April 10, 2017       THE NONPROFIT TIMES      

Volunteers are the lifeblood of many organizations. They advocate on behalf of your organization, give talent and resources, fill important gaps, and, in some cases, provide crucial services. With volunteers serving some many important functions, it is all the more important that organizations manage their volunteers properly.

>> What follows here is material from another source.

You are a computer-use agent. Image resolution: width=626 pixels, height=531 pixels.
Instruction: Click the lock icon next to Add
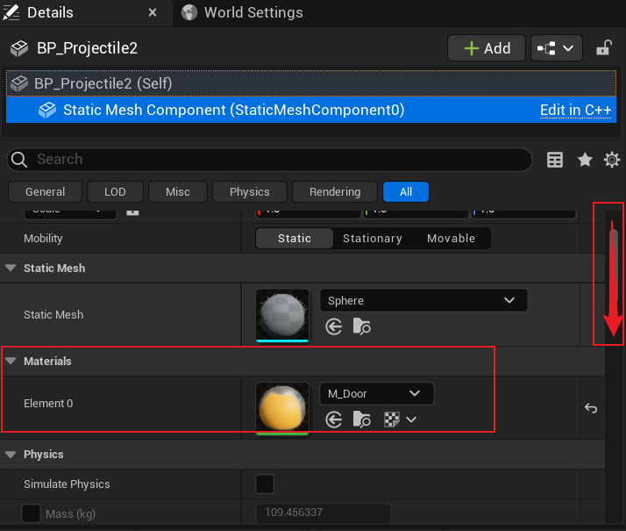click(x=603, y=48)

    During their presentation, “Designing an Effective Volunteer Management System,” at the American Society of Association Executives’ Great Ideas Conference in Orlando, Fla., Peggy Hoffman, president of Mariner Management and Marketing LLC; Ann Turner, executive director of the American Association for Laboratory Animal Science; Peter Houstle, CEO of Mariner Management and Marketing LLC; and Kevin Whorton, president of Whorton Marketing & Research discussed how to foster a mutually beneficial volunteer program. Among their recommendations were:

  • Design meaningful work. Think about how the role fits in the big picture, whether it fit the volunteers’ schedule, if it takes advantage of the skills of the volunteers, and whether it is appropriate to give a volunteer or whether it should be a hired job;
  • Strategize recruitment and selection. Figure out whether the role requires a selection criteria and who would make the selection. Decide what would happen if no potential volunteer fits the profile;
  • Determine what sorts or orientation and training are necessary. Consider how steep and long the learning curve might be and what needs to be taught. Figure out how well the system tracks volunteer turnover and brings newcomers up to speed;
  • Decide what sorts of management and mentorship are necessary. Decipher your preferred ratio of volunteers to supervisors, what sorts of training will be given, and how performance issues are to be addressed;
  • Plan how feedback will be delivered. Things to consider include who will assess volunteers, how often, the criteria of the assessments, and how underperformance is addressed; and,
  • Consider how volunteers will be acknowledged for their work. Determine whether it is best to acknowledge volunteers publicly or privately, how personalized to make acknowledgements, and how soon after performance such acknowledgements should take place.